§ **Exercise instructions**
Reproduce every row below verbatim, line for line, with no changes to wording, spacing, or punctuation.

§ **Data provided**
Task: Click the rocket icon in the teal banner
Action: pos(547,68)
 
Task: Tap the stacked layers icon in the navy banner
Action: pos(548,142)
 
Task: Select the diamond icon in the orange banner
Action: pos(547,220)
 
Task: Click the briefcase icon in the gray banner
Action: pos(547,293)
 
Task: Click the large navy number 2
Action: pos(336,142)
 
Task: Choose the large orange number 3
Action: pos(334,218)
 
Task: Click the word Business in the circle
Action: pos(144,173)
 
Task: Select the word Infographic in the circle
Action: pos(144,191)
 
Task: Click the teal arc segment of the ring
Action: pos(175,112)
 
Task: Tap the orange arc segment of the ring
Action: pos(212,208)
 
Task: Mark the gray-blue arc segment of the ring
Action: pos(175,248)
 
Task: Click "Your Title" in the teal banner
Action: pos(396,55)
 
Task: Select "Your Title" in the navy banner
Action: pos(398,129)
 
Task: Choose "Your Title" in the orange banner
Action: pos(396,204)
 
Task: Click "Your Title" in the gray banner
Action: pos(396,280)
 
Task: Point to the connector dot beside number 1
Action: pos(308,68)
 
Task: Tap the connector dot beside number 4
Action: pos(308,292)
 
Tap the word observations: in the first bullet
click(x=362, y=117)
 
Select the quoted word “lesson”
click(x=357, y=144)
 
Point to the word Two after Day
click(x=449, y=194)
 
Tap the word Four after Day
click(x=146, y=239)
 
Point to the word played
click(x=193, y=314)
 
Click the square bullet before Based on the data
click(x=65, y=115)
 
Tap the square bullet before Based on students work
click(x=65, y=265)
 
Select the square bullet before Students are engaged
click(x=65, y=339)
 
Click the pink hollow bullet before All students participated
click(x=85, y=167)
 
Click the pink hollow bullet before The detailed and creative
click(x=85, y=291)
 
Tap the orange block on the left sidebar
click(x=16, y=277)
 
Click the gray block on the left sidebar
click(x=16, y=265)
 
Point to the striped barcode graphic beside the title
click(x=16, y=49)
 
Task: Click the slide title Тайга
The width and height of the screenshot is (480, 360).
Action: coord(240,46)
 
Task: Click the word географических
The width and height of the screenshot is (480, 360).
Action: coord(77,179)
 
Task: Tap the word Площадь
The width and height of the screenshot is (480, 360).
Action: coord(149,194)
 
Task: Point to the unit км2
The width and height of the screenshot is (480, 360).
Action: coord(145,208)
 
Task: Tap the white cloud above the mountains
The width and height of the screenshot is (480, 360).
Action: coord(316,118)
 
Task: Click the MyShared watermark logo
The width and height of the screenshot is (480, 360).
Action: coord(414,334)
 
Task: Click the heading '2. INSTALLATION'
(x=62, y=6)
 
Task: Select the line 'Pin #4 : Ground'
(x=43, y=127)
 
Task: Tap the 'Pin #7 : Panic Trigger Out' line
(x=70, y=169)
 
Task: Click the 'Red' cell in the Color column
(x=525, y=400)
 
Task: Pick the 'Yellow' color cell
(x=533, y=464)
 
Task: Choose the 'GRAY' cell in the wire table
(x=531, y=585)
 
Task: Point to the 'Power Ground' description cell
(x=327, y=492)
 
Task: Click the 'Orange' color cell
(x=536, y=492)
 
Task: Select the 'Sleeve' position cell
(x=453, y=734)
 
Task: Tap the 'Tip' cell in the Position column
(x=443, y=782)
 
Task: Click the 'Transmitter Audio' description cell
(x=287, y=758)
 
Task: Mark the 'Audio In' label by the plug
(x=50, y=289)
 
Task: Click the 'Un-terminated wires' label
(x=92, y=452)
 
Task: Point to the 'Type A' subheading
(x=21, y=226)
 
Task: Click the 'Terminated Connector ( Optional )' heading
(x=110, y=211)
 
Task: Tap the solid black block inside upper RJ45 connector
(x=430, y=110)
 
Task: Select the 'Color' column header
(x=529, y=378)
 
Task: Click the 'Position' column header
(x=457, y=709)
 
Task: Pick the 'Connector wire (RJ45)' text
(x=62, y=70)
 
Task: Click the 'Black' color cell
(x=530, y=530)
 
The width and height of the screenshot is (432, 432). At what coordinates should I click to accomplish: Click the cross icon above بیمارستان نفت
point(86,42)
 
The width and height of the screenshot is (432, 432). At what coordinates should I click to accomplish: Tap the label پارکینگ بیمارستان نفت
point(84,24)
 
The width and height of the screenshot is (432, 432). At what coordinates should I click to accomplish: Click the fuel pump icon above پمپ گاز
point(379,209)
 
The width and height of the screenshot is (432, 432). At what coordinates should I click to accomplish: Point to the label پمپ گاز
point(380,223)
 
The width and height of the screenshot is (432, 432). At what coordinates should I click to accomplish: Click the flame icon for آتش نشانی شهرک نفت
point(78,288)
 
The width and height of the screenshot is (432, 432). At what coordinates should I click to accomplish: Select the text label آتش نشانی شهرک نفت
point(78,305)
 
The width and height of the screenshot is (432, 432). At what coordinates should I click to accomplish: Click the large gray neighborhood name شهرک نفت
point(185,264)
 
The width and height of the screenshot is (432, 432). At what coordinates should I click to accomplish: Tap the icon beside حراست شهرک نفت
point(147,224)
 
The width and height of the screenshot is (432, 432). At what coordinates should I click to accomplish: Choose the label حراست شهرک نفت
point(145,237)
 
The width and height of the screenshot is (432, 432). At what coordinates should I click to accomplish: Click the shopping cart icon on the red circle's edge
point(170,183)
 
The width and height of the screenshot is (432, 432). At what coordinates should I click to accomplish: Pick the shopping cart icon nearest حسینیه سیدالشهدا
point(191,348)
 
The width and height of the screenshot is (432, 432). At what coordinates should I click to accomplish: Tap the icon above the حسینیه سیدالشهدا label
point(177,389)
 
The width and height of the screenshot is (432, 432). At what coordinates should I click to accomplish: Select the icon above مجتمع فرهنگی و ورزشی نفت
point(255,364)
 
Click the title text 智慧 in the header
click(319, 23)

§ **Answer in full**
Task: Click the rocket icon in the teal banner
Action: pos(547,68)
 
Task: Tap the stacked layers icon in the navy banner
Action: pos(548,142)
 
Task: Select the diamond icon in the orange banner
Action: pos(547,220)
 
Task: Click the briefcase icon in the gray banner
Action: pos(547,293)
 
Task: Click the large navy number 2
Action: pos(336,142)
 
Task: Choose the large orange number 3
Action: pos(334,218)
 
Task: Click the word Business in the circle
Action: pos(144,173)
 
Task: Select the word Infographic in the circle
Action: pos(144,191)
 
Task: Click the teal arc segment of the ring
Action: pos(175,112)
 
Task: Tap the orange arc segment of the ring
Action: pos(212,208)
 
Task: Mark the gray-blue arc segment of the ring
Action: pos(175,248)
 
Task: Click "Your Title" in the teal banner
Action: pos(396,55)
 
Task: Select "Your Title" in the navy banner
Action: pos(398,129)
 
Task: Choose "Your Title" in the orange banner
Action: pos(396,204)
 
Task: Click "Your Title" in the gray banner
Action: pos(396,280)
 
Task: Point to the connector dot beside number 1
Action: pos(308,68)
 
Task: Tap the connector dot beside number 4
Action: pos(308,292)
 
Tap the word observations: in the first bullet
click(x=362, y=117)
 
Select the quoted word “lesson”
click(x=357, y=144)
 
Point to the word Two after Day
click(x=449, y=194)
 
Tap the word Four after Day
click(x=146, y=239)
 
Point to the word played
click(x=193, y=314)
 
Click the square bullet before Based on the data
click(x=65, y=115)
 
Tap the square bullet before Based on students work
click(x=65, y=265)
 
Select the square bullet before Students are engaged
click(x=65, y=339)
 
Click the pink hollow bullet before All students participated
click(x=85, y=167)
 
Click the pink hollow bullet before The detailed and creative
click(x=85, y=291)
 
Tap the orange block on the left sidebar
click(x=16, y=277)
 
Click the gray block on the left sidebar
click(x=16, y=265)
 
Point to the striped barcode graphic beside the title
click(x=16, y=49)
 
Task: Click the slide title Тайга
The width and height of the screenshot is (480, 360).
Action: coord(240,46)
 
Task: Click the word географических
The width and height of the screenshot is (480, 360).
Action: coord(77,179)
 
Task: Tap the word Площадь
The width and height of the screenshot is (480, 360).
Action: coord(149,194)
 
Task: Point to the unit км2
The width and height of the screenshot is (480, 360).
Action: coord(145,208)
 
Task: Tap the white cloud above the mountains
The width and height of the screenshot is (480, 360).
Action: coord(316,118)
 
Task: Click the MyShared watermark logo
The width and height of the screenshot is (480, 360).
Action: coord(414,334)
 
Task: Click the heading '2. INSTALLATION'
(x=62, y=6)
 
Task: Select the line 'Pin #4 : Ground'
(x=43, y=127)
 
Task: Tap the 'Pin #7 : Panic Trigger Out' line
(x=70, y=169)
 
Task: Click the 'Red' cell in the Color column
(x=525, y=400)
 
Task: Pick the 'Yellow' color cell
(x=533, y=464)
 
Task: Choose the 'GRAY' cell in the wire table
(x=531, y=585)
 
Task: Point to the 'Power Ground' description cell
(x=327, y=492)
 
Task: Click the 'Orange' color cell
(x=536, y=492)
 
Task: Select the 'Sleeve' position cell
(x=453, y=734)
 
Task: Tap the 'Tip' cell in the Position column
(x=443, y=782)
 
Task: Click the 'Transmitter Audio' description cell
(x=287, y=758)
 
Task: Mark the 'Audio In' label by the plug
(x=50, y=289)
 
Task: Click the 'Un-terminated wires' label
(x=92, y=452)
 
Task: Point to the 'Type A' subheading
(x=21, y=226)
 
Task: Click the 'Terminated Connector ( Optional )' heading
(x=110, y=211)
 
Task: Tap the solid black block inside upper RJ45 connector
(x=430, y=110)
 
Task: Select the 'Color' column header
(x=529, y=378)
 
Task: Click the 'Position' column header
(x=457, y=709)
 
Task: Pick the 'Connector wire (RJ45)' text
(x=62, y=70)
 
Task: Click the 'Black' color cell
(x=530, y=530)
 
The width and height of the screenshot is (432, 432). At what coordinates should I click to accomplish: Click the cross icon above بیمارستان نفت
point(86,42)
 
The width and height of the screenshot is (432, 432). At what coordinates should I click to accomplish: Tap the label پارکینگ بیمارستان نفت
point(84,24)
 
The width and height of the screenshot is (432, 432). At what coordinates should I click to accomplish: Click the fuel pump icon above پمپ گاز
point(379,209)
 
The width and height of the screenshot is (432, 432). At what coordinates should I click to accomplish: Point to the label پمپ گاز
point(380,223)
 
The width and height of the screenshot is (432, 432). At what coordinates should I click to accomplish: Click the flame icon for آتش نشانی شهرک نفت
point(78,288)
 
The width and height of the screenshot is (432, 432). At what coordinates should I click to accomplish: Select the text label آتش نشانی شهرک نفت
point(78,305)
 
The width and height of the screenshot is (432, 432). At what coordinates should I click to accomplish: Click the large gray neighborhood name شهرک نفت
point(185,264)
 
The width and height of the screenshot is (432, 432). At what coordinates should I click to accomplish: Tap the icon beside حراست شهرک نفت
point(147,224)
 
The width and height of the screenshot is (432, 432). At what coordinates should I click to accomplish: Choose the label حراست شهرک نفت
point(145,237)
 
The width and height of the screenshot is (432, 432). At what coordinates should I click to accomplish: Click the shopping cart icon on the red circle's edge
point(170,183)
 
The width and height of the screenshot is (432, 432). At what coordinates should I click to accomplish: Pick the shopping cart icon nearest حسینیه سیدالشهدا
point(191,348)
 
The width and height of the screenshot is (432, 432). At what coordinates should I click to accomplish: Tap the icon above the حسینیه سیدالشهدا label
point(177,389)
 
The width and height of the screenshot is (432, 432). At what coordinates should I click to accomplish: Select the icon above مجتمع فرهنگی و ورزشی نفت
point(255,364)
 
Click the title text 智慧 in the header
click(319, 23)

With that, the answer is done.